Your task ▸
Switch "category" to "section" in everything from the line containing "Given: Expand the Data format category" down to the line containing "will (95, 210).", leaving the rest unchanged. Return only those lines.

-- BEGIN Input material --

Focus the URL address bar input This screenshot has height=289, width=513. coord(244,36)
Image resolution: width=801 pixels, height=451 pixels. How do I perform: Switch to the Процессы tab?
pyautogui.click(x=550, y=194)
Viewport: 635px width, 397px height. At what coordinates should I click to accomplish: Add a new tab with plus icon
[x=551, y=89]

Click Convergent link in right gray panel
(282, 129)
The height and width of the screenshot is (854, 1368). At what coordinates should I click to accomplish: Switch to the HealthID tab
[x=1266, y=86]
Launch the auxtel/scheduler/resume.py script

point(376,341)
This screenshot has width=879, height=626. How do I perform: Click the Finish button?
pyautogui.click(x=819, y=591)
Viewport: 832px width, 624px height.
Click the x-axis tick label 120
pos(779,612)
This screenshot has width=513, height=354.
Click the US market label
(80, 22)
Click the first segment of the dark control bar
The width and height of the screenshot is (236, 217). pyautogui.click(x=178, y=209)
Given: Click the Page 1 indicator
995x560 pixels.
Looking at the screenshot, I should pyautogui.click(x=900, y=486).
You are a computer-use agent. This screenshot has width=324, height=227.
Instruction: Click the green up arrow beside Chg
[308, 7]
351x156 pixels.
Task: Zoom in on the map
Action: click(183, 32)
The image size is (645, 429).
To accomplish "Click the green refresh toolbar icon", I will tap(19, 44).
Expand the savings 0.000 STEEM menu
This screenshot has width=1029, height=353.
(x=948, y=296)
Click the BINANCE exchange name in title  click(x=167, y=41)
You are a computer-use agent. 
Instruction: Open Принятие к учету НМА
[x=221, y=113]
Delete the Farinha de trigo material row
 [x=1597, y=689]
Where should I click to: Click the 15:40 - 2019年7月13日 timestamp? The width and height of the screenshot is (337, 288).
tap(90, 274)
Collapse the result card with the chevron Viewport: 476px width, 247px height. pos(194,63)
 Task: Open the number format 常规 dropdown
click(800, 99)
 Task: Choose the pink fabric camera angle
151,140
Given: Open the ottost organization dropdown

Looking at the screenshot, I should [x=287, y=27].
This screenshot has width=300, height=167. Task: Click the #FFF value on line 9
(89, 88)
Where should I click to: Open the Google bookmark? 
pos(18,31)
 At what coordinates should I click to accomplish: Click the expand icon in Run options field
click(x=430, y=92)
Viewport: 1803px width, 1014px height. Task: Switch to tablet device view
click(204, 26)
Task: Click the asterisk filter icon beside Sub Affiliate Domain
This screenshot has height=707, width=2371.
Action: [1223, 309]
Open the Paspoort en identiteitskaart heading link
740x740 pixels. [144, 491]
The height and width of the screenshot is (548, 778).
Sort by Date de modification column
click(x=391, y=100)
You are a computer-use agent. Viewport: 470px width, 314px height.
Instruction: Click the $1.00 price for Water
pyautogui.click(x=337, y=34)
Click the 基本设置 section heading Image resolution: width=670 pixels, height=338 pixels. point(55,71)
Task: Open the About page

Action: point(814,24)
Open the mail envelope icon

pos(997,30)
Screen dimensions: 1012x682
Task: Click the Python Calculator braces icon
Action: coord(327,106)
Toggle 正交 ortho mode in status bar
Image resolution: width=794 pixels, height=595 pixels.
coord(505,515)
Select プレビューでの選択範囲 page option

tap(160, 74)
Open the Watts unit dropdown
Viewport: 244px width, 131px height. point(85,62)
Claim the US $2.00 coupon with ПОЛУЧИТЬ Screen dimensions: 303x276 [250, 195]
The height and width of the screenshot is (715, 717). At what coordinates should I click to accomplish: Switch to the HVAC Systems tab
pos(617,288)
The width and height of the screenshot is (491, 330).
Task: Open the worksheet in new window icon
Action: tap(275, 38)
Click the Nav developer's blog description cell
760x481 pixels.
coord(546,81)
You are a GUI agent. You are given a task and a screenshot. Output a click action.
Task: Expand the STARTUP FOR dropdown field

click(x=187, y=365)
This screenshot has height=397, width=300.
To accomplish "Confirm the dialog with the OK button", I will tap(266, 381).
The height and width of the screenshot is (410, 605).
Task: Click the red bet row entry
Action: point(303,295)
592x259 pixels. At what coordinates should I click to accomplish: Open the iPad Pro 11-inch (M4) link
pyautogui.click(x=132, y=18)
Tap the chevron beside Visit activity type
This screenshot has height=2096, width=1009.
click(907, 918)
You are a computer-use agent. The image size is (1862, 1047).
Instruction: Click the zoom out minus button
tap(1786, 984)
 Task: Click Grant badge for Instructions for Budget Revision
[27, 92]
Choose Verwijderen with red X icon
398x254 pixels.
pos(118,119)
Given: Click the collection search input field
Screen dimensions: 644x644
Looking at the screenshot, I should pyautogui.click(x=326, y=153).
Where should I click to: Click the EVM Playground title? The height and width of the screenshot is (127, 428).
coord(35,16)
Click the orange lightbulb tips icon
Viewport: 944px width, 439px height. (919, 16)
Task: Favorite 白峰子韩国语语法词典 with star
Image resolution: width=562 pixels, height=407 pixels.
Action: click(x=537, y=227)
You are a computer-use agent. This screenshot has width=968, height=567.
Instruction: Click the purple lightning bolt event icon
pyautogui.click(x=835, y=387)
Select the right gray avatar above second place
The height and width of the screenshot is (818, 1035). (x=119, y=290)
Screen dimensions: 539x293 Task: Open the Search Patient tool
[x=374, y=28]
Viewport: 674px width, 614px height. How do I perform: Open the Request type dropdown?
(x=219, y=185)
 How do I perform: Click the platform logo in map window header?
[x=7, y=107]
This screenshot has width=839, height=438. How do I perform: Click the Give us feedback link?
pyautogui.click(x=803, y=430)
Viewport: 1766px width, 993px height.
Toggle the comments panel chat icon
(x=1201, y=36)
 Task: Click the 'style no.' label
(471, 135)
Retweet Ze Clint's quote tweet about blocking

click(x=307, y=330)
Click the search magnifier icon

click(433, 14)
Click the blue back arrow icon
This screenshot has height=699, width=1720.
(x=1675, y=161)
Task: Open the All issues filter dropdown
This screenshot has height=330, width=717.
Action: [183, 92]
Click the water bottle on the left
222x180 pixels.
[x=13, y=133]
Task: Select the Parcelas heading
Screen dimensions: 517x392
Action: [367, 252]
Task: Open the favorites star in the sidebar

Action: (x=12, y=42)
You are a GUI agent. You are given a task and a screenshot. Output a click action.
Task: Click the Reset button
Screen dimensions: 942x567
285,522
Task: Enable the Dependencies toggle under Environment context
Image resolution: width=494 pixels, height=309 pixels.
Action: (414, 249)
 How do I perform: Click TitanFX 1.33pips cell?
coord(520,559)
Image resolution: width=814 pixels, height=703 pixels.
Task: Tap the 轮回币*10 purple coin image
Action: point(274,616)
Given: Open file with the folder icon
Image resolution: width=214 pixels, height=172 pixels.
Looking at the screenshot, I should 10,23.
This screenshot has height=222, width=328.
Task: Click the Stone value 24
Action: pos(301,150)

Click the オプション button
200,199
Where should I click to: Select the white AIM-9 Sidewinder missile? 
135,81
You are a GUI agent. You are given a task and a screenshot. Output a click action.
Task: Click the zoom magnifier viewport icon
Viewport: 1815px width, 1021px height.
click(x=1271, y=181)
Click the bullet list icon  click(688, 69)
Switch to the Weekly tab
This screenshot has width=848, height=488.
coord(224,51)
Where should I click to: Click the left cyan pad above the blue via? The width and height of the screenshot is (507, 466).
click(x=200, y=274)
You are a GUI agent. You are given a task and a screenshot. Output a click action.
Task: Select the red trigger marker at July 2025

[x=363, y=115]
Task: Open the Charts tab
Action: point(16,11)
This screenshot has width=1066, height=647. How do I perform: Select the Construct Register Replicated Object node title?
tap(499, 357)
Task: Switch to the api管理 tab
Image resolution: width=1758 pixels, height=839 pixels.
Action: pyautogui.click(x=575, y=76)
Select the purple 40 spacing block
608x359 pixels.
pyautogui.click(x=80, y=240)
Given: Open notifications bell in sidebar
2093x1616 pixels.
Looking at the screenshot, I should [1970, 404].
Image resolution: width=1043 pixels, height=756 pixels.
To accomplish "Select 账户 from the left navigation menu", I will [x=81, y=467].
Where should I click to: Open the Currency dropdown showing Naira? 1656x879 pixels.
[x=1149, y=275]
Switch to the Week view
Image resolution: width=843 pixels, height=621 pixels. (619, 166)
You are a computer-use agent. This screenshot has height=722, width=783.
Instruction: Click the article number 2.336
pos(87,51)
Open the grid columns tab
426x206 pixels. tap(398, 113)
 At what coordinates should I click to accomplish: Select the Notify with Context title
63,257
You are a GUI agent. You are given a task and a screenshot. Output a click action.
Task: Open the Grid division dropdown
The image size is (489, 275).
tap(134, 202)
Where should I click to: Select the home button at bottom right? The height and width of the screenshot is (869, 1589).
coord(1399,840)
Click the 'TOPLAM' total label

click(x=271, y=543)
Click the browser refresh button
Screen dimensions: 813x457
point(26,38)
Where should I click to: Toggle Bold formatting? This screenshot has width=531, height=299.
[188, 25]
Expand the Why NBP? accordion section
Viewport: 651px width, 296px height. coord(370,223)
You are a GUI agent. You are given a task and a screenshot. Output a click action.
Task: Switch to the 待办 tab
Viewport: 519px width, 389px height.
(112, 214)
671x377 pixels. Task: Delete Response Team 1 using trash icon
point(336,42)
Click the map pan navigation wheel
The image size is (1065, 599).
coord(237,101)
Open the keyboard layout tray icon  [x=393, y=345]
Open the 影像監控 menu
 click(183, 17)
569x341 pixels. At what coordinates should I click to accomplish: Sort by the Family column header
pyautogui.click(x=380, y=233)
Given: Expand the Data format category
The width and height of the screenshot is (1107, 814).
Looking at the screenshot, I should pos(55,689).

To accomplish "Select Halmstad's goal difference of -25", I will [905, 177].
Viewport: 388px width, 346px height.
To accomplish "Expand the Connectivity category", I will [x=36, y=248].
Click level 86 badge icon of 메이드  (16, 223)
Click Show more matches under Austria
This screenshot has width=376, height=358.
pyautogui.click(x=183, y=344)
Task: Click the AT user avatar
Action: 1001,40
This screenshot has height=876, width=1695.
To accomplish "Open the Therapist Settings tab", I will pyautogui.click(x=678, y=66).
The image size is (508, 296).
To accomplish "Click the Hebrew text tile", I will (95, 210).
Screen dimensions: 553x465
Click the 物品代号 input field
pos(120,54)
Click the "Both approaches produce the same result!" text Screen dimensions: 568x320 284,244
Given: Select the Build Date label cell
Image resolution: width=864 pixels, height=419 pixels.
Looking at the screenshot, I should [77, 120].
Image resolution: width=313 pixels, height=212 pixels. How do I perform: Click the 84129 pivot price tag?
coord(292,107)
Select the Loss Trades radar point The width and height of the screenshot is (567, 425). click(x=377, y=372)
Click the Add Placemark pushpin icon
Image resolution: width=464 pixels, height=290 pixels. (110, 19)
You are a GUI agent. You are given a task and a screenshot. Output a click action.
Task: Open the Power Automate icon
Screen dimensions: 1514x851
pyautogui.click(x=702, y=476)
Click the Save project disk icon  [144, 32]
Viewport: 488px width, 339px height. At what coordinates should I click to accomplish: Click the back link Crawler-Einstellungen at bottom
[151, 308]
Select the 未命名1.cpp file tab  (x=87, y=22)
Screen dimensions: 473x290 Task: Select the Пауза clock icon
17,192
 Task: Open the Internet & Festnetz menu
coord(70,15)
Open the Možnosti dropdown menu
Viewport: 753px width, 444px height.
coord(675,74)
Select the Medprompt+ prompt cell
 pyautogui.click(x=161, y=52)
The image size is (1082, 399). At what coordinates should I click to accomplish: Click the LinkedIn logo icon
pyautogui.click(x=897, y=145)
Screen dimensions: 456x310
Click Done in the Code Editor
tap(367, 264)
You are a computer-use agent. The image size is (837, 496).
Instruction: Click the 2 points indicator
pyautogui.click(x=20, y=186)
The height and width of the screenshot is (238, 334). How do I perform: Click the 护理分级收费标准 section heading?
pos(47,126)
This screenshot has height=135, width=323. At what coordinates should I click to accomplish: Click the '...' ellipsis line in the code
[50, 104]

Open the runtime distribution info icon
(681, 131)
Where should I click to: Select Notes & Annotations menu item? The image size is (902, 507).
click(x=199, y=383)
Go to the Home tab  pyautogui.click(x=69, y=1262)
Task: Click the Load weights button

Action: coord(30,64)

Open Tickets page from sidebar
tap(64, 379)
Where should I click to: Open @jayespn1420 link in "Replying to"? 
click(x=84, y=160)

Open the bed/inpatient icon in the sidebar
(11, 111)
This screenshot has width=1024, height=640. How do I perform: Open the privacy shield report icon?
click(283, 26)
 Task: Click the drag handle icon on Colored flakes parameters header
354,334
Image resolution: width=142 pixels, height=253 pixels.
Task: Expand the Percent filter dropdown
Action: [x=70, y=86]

-- END Input material --

Result of the exercise ▸
Given: Expand the Data format section
The width and height of the screenshot is (1107, 814).
Looking at the screenshot, I should pos(55,689).

To accomplish "Select Halmstad's goal difference of -25", I will [905, 177].
Viewport: 388px width, 346px height.
To accomplish "Expand the Connectivity section", I will [x=36, y=248].
Click level 86 badge icon of 메이드  (16, 223)
Click Show more matches under Austria
This screenshot has width=376, height=358.
pyautogui.click(x=183, y=344)
Task: Click the AT user avatar
Action: 1001,40
This screenshot has height=876, width=1695.
To accomplish "Open the Therapist Settings tab", I will pyautogui.click(x=678, y=66).
The image size is (508, 296).
To accomplish "Click the Hebrew text tile", I will (95, 210).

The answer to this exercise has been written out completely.